避免WordPress泄露管理員用戶名的方法

WordPress 雖然很好用，但是安全問題不容忽視。很多網(wǎng)站都說要設(shè)置一個復雜的密碼等，但是，這都只做了一半。

你有沒有想過，如果你的網(wǎng)站的登陸名被別人知道了，偏偏他是一個比較精通 WordPress 的人，而且會寫腳本暴力破解，那么后果就不堪設(shè)想。

實際上，Wordpress 這么一個漏洞，至今依然存在，并且常常會被黑客利用。

我在本地裝了一個 WordPress 來演示一下這個漏洞。

這里就是我的 WordPress 安裝路徑：

然后去后臺開啟固定鏈接。我相信很多 WordPress 的站長都會開啟這個功能。運行 WP-Super-Cache 需要開這個功能，想要讓 URL 好看一點也需要這個功能——總之，這個功能太有用了。

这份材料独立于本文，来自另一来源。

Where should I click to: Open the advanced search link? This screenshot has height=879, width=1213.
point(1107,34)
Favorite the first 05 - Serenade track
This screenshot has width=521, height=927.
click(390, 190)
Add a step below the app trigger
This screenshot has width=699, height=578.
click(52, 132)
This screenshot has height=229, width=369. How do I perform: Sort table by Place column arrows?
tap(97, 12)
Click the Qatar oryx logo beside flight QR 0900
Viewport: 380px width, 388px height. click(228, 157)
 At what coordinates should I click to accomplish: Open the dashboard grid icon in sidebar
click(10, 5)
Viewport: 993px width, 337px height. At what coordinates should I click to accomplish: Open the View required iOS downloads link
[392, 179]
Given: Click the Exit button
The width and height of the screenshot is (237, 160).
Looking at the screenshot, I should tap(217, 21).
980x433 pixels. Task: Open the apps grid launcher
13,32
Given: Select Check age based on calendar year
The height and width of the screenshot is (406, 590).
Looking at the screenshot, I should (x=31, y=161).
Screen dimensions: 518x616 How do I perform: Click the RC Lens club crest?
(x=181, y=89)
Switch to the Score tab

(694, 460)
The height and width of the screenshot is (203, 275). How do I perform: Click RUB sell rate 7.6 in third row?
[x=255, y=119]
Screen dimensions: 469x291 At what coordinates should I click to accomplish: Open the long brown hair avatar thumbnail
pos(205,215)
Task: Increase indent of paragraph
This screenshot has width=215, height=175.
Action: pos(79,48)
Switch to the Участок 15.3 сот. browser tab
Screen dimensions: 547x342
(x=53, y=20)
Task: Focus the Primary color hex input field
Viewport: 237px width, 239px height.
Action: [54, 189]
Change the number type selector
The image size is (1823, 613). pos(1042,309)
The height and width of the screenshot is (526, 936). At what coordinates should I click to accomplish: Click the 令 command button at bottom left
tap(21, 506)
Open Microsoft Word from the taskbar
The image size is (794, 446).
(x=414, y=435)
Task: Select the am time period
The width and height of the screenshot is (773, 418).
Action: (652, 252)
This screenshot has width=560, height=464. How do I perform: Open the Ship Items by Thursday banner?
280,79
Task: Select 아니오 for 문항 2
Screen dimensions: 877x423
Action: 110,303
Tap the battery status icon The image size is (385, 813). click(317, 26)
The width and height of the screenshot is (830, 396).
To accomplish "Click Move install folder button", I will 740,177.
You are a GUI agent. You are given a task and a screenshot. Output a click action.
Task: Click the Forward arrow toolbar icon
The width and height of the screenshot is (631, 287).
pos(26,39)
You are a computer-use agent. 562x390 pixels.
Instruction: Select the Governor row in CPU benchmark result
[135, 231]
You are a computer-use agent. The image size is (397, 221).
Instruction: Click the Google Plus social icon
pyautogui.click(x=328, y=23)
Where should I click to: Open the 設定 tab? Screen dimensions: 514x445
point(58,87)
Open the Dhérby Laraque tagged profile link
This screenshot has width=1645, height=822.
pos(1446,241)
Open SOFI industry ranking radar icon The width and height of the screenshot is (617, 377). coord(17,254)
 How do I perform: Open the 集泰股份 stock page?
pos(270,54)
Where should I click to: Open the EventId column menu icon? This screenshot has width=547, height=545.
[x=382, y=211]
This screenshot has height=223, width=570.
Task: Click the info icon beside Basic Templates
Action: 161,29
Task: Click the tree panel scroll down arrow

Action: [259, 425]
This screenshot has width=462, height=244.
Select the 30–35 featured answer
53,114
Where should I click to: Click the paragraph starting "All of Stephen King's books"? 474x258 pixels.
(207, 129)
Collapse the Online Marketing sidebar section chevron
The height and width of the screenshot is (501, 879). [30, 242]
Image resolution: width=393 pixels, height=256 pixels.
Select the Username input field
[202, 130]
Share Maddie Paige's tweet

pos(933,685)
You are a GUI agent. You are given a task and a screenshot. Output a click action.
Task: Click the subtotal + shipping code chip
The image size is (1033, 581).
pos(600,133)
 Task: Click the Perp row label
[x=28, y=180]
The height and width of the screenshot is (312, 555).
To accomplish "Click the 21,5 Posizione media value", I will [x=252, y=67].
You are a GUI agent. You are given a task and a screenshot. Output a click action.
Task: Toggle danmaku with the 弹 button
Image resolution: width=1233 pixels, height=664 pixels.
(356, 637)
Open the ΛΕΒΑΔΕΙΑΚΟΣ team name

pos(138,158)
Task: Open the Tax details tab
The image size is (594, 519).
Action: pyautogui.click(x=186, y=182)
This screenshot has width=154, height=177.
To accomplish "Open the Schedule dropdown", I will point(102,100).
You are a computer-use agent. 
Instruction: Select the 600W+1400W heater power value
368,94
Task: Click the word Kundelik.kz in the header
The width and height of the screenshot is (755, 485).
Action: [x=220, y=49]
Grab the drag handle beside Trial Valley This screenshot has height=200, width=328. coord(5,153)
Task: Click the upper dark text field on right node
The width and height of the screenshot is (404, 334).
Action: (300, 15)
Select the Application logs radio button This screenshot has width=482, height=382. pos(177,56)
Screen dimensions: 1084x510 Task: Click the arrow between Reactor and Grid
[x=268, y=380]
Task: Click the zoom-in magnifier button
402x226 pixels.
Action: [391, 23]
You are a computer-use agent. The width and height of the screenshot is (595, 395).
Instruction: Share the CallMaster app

但是，固定鏈接一開，泄露用戶名的漏洞也就打開了。實際上，即使沒有開固定鏈接，Wordpress 自身也會泄露一些重要信息，但是開了固定鏈接以后就更容易泄露了。

想要知道 WordPress 的管理員用戶名？很簡單，只要在網(wǎng)站的域名后面加 /?author=1 就行了。

如果  /?author=1 顯示404界面，那很可能是以前有過 admin 用戶，后來站長發(fā)現(xiàn)用默認帳戶 admin 太不安全了，就新建了一個管理員帳戶，并刪除了 admin 帳戶。這種情況下，用 /?author=2 就能顯示出用戶名了。

如果使用 admin 帳戶，確實不安全，但是如果你的博客使用一個復雜的用戶名，卻經(jīng)不起這么簡單的一個 URL 的考驗，這和使用 admin 帳戶沒有根本上的區(qū)別。

既然存在漏洞，那么就要去填補它。要填補這個漏洞，倒還真的不是什么難事。

但是要填補這個漏洞，先要了解下 WordPress 的數(shù)據(jù)庫中的 wp-user 的結(jié)構(gòu)。

可以看到，一個用戶有兩個用戶名，一個是“user_login”，另一個是“user_nicename”，這兩個有什么區(qū)別呢？

user_login 是登陸名，而 user_nicename 是在url 中顯示的名字。最前面還有一個 ID ，ID=1 的用戶，就是輸入 /?author=1 顯示出來的用戶。

好了，知道了這些，我們就可以動手了~

我的思路是，把舊用戶的登陸名改掉，然后在新建一個與登陸名舊用戶的 user_nicename 一致的用戶，并修改其 ID 。

首先是最重要的一步，備份數(shù)據(jù)庫，萬一搞砸了也不怕。

首先是要更改一下自己登陸 WordPress 的用戶名。這個用戶名是在 user_login 里，將其改得復雜一點，而 user_nicename 不變。

然后在 WordPress 的后臺新建一個新的用戶，用戶名為之前的 admin 用戶的 user_nicename 。再次進入phpMyAdmin，可以看到，新用戶的 ID 為 2，user_login 與之前用戶的 user_nicename 一樣，但是 user_nicename 后面卻多了一個 -2 。這是 WordPress 官方為避免地址欄里是 /author/admin 卻不知道究竟該顯示哪個 admin 而設(shè)計的功能。

把新用戶的 user_nicename 改一下，比如改成 admin-fyyz.me ，只要不與別的用戶的 user_nicename 一樣就行了。然后修改新用戶的 ID ，盡量改得大一些，避免被 ?author=n 泄露。

然后，把新用戶的權(quán)限降到最低——訂閱者，或者沒有任何角色。

大功告成！

注：1、本文中的截圖是在本地的 WordPress 中截的，我的本地 WordPress 就隨便用了一個 admin 帳戶。在實際使用中，大家應(yīng)該盡量避免使用 admin 帳戶。

2、建議大家再去安裝一個 Login LockDown 插件。